╭─ Records to process

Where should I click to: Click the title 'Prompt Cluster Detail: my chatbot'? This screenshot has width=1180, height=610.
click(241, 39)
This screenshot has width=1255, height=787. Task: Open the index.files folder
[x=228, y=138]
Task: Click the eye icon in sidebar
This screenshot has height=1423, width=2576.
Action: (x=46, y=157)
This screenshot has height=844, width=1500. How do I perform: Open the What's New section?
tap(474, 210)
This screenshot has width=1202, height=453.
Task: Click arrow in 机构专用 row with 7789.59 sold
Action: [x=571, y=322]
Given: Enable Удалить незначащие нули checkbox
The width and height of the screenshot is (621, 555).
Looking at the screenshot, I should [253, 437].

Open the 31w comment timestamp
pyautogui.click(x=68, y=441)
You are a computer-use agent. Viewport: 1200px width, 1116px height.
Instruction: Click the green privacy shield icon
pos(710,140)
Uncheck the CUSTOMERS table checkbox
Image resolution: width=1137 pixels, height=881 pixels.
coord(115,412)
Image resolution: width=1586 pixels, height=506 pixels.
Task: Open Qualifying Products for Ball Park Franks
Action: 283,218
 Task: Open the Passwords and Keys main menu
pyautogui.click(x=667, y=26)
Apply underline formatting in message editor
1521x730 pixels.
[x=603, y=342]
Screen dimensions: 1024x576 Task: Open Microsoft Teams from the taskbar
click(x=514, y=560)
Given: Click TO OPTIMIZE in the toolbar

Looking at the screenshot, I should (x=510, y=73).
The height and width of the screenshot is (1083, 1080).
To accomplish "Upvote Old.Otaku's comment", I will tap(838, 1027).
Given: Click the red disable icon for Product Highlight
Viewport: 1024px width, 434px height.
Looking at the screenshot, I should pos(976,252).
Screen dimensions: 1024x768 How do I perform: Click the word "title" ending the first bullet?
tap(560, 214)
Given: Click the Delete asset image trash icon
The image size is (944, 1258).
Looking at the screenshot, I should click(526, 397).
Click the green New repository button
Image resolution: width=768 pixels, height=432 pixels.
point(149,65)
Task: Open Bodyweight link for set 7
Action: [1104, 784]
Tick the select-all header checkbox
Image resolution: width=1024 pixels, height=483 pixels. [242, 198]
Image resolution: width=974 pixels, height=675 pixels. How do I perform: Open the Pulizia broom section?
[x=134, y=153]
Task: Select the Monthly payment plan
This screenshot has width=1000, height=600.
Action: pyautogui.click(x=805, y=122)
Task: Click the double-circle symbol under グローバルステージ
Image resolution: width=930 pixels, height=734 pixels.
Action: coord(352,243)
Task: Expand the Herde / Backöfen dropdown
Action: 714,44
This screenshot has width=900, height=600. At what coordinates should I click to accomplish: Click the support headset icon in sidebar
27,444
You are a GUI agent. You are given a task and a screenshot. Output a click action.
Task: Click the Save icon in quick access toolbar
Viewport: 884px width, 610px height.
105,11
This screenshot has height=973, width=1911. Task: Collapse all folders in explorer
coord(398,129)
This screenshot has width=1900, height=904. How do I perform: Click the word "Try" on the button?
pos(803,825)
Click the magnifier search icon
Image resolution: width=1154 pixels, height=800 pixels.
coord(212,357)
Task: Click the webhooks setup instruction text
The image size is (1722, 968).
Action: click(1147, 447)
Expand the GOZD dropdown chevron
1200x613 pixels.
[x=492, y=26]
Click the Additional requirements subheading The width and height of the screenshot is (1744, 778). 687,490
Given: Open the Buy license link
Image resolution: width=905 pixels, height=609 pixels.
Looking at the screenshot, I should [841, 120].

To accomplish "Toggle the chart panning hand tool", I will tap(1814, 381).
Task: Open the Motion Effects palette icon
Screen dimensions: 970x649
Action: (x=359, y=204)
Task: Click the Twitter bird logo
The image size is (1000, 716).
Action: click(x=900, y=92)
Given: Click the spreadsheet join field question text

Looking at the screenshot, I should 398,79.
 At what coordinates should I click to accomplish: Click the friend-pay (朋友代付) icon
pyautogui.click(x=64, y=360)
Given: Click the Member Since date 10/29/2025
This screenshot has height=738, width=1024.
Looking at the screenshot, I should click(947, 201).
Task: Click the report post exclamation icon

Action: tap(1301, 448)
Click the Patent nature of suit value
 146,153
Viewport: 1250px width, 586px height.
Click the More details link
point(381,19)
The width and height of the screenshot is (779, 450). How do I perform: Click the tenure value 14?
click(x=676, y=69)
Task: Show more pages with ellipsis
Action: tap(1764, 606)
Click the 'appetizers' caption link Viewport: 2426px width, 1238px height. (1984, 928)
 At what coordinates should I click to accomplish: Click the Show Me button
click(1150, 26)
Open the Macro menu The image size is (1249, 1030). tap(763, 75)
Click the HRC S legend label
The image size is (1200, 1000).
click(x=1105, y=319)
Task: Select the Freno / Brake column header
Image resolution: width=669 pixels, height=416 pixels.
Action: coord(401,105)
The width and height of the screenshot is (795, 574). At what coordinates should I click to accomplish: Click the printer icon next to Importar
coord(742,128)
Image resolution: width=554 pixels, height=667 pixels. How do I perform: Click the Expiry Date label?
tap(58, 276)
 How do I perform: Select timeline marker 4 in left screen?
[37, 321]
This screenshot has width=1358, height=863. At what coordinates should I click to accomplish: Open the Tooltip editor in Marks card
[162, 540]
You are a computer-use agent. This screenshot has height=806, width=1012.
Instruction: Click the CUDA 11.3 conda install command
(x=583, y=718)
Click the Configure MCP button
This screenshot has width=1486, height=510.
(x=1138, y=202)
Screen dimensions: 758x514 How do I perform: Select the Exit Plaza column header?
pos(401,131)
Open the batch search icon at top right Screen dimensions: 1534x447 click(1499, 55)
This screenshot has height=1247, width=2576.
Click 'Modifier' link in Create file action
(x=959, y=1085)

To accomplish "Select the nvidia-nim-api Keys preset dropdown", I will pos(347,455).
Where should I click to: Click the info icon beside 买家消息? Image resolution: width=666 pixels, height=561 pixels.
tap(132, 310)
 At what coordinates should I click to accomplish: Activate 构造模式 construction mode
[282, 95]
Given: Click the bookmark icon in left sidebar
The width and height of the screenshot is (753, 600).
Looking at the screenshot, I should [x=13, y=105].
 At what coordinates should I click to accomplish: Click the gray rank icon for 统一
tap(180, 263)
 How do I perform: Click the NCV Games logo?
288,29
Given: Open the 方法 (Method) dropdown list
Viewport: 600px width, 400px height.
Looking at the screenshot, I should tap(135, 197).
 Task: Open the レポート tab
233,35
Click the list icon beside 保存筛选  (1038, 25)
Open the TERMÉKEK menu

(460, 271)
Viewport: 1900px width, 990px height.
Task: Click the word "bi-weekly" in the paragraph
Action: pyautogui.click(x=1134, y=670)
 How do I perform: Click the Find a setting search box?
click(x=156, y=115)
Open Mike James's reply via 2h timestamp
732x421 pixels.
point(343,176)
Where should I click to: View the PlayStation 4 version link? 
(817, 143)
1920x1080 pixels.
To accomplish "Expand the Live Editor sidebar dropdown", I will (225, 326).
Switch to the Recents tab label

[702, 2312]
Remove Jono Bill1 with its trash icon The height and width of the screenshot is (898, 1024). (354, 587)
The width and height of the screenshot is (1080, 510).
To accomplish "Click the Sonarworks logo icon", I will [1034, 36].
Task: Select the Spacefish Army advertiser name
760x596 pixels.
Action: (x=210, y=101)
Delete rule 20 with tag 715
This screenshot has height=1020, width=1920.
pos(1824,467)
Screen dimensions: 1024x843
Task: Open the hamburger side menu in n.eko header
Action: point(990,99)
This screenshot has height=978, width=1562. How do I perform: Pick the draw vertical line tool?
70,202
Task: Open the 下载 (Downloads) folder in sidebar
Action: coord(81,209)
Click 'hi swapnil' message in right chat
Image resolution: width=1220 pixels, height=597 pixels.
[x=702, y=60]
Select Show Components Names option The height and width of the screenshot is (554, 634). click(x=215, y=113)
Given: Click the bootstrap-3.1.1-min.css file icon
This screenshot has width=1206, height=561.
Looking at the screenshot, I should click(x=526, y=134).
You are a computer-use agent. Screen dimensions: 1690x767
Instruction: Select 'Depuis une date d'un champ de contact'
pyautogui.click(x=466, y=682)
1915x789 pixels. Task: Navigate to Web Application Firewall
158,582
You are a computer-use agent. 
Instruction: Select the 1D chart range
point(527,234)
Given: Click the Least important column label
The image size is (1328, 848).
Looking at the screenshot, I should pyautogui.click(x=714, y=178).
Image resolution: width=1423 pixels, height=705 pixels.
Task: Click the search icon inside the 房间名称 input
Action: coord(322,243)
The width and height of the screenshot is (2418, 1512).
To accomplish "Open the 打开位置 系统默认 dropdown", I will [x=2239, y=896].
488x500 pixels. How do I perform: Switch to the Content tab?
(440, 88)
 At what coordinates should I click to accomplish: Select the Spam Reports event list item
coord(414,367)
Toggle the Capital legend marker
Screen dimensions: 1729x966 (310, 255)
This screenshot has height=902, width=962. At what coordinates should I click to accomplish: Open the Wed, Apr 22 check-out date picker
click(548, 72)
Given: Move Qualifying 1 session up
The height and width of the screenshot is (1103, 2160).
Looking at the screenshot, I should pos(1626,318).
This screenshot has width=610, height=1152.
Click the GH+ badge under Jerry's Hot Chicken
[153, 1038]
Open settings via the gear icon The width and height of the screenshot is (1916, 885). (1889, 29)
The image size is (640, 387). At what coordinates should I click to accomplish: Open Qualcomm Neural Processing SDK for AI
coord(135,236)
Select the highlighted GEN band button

╰─

** What is needed **
In the records above, find each line that mentions the string "agent", then copy it.

** Output of the task **
You are a computer-use agent. Viewport: 1200px width, 1116px height.
You are a GUI agent. You are given a task and a screenshot. Output a click action.
You are a computer-use agent. This screenshot has height=806, width=1012.
You are a computer-use agent. Screen dimensions: 1690x767
You are a computer-use agent. 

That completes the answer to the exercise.